August 23, 2008
Faisons parler les morts !

Un car de supporters sort de la route, il en meurt deux. Fait divers relativement banal, surtout un jour où quatre jeunes cons se plantent après avoir brûlé un feu rouge. Certains suggèrent d'annuler le match pour lequel les supporters étaient en route.
Annuler un match de foot ? Ai-je bien lu ? Tout ça parce que deux pauvres types sont morts ? Mais ça va pas, non ? On a bien joué après que des dizaines de pauvres types soient morts écrasés au Heysel, alors on va pas se priver de 90 minutes de plaisir en mémoire de deux crétins qui n'avaient qu'à s'asseoir ailleurs dans le bus.
Seulement voilà, on n'est pas des bêtes, on n'est pas des salauds. On ne joue pas parce qu'on a trop envie de jouer et qu'on est incapable de se priver d'un plaisir. Non : on joue parce que les deux morts auraient voulu qu'on joue. La preuve : c'est même la toute fraîche veuve de l'un d'eux (si j'ai bien compris) qui a donné le coup d'envoi, avec son marmaille dans les bras. Peut-être même que, juste avant de mourir, l'une des victimes a eu le temps de murmurer, comme dans les films, en gros plan : "Faites-moi plaisir, les mecs, jouez le match… Et surtout gagnez-le !" Et là-dessus, il est mort. Sa dernière volonté a été respectée. Si ça se trouve, Marseille a peut-être même gagné le match. Je crois bien qu'ils l'ont gagné, oui. Le malheureux doit être comblé, là où il est.
Comme l'a dit un des responsables, le match a été joué en leur honneur. C'est rassurant pour tous les supporters qui se déplacent chaque week-end. Qu'ils vivent ou qu'ils meurent, le match aura lieu.
Moi, ce n'est pas ça qui me choque, que le match ait lieu quoi qu'il arrive. Tant qu'à avoir fait la route, autant jouer. Non, ce qui me choque, c'est l'absence de franchise et de courage de ceux qui veulent que le match ait lieu à tout prix. Alors ils font parler les morts. Comme ces gens qui viennent de perdre un proche alors qu'ils se préparaient à partir en vacances ou à une fête et qui disent : "Il aurait aimé qu'on y aille…" Ben voyons ! Moi, j'ai longtemps redouté, chaque fois que j'envisageais un plaisir quelconque, que ma mère choisisse ce moment pour mourir, m'obligeant à y renoncer pour me rendre aux obsèques.

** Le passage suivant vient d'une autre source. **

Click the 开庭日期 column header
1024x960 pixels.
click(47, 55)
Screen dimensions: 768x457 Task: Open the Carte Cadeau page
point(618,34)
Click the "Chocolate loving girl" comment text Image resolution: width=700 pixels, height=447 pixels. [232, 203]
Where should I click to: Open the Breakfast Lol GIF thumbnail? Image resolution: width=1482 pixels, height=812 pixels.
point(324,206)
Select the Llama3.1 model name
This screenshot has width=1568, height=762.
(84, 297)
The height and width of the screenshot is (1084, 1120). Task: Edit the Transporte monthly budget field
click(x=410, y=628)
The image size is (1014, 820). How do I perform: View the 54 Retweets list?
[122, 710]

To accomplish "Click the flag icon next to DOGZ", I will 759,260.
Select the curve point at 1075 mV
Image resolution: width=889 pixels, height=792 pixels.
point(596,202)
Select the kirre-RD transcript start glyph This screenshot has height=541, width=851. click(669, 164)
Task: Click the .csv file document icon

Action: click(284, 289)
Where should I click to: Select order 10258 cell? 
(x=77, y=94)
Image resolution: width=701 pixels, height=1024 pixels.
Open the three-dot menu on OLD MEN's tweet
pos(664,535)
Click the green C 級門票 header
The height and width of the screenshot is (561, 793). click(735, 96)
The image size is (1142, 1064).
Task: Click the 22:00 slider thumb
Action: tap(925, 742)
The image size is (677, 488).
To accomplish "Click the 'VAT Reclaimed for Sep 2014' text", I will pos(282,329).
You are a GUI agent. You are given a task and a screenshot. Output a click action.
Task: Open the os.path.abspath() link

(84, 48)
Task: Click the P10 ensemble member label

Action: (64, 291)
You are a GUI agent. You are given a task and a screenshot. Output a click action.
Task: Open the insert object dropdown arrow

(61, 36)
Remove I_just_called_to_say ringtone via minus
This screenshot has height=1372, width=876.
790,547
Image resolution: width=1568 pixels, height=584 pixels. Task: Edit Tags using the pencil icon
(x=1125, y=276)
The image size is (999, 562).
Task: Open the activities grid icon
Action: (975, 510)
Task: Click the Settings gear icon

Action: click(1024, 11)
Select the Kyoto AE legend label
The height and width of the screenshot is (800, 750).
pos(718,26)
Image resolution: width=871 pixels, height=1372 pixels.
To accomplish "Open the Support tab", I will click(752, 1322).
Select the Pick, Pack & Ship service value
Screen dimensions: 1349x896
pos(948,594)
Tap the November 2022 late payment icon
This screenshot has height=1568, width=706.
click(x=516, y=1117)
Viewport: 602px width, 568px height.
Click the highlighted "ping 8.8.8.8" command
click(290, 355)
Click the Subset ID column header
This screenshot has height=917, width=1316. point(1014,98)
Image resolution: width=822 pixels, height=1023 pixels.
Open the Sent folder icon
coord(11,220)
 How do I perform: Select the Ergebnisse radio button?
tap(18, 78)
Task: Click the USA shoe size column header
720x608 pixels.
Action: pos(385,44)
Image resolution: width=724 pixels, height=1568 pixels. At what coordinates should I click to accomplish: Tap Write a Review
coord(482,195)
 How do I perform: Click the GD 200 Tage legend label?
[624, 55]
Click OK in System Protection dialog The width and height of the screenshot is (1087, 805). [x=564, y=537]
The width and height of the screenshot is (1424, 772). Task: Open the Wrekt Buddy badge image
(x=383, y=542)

Parfois, je savais que je n'y serais pas allé si cela s'était produit, tant mon désir était grand, invincible. Mais moi, je suis un mauvais fils. Un salaud. Je ne fais pas parler les morts. Je les laisse là où ils sont, dans les limbes, en route vers je ne sais où - et je me donne tout à mon plaisir.